J.YOSHIDA CLINIC

SCHEDULE治療スケジュール

肌再生医療は、一度治療をお受けいただいて効果が無くなればまた受ける、といった断続的な治療ではなく、最初の基礎治療で効果を得たあとも、その後の維持/増強治療によってさらに効果を高めながら、長期間(十年単位)に渡って質の良い肌を保ち続けていくことを目的とした、継続的な治療として設計されています。

肌再生医療では、生きた細胞を1.5〜2年に一度の頻度で移植し定着させますが、そのためにはまず最初にこれから治療で使用する、ほぼ一生分の治療用細胞を確保・保管することから始めます。保管した細胞は、保管時の状態を保ったまま、5年後、10年後でも治療に使用することが可能です。
あとはその細胞を少しずつ定期的に治療に使いながら、肌の状態を若く張りのある状態に保っていきます。

01

カウンセリング

治療に関する説明だけでなく、医師といろいろな話をしていただけます。
十分な時間をご用意しておりますので、気になることは何でもお尋ねください。

【はじめに】

カウンセリングと聞くと、何だか堅苦しいイメージを抱く方もおられるかもしれませんが、当院で行っているカウンセリングは、ご自身の肌に対する患者様のお考えやご希望を伺い、今後どのように肌と付き合っていけば良いのかということを確認していただく場と考えています。
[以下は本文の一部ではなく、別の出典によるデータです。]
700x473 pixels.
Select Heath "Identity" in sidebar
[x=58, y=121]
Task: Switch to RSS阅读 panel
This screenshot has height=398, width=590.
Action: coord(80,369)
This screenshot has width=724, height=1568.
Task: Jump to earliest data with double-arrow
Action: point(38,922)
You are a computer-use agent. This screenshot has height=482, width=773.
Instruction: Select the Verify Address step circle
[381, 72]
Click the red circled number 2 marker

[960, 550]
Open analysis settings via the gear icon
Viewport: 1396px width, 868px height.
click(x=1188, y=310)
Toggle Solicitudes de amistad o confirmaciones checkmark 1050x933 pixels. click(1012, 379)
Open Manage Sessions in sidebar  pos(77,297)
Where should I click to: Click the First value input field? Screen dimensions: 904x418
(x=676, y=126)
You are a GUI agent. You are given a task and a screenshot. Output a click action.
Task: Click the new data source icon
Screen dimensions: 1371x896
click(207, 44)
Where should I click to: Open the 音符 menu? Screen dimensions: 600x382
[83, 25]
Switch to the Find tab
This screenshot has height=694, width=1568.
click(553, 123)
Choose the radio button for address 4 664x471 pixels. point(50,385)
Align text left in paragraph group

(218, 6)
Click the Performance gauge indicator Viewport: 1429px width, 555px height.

当院では、肌の老化という現象に対して一時しのぎ的・表面的な発想ではなく、長期的・本質的な視点に立った考え方をご提案しています。

【 カウンセリングの流れ 】

まず始めに、患者様ご自身のことをお伺いします。気になっておられることは何なのか、お肌のことやこれまで受けた治療のこと、この先心配なことや期待することなど、遠慮なく何でもお話ください。

次に、私から一通りの肌のことや細胞のこと、治療のことについて、図や写真を交えながらご説明いたします。わからないこと、気になったことは、話の途中でご質問いただいても構いません。遠慮なく、思いつくままに何でもお尋ねください。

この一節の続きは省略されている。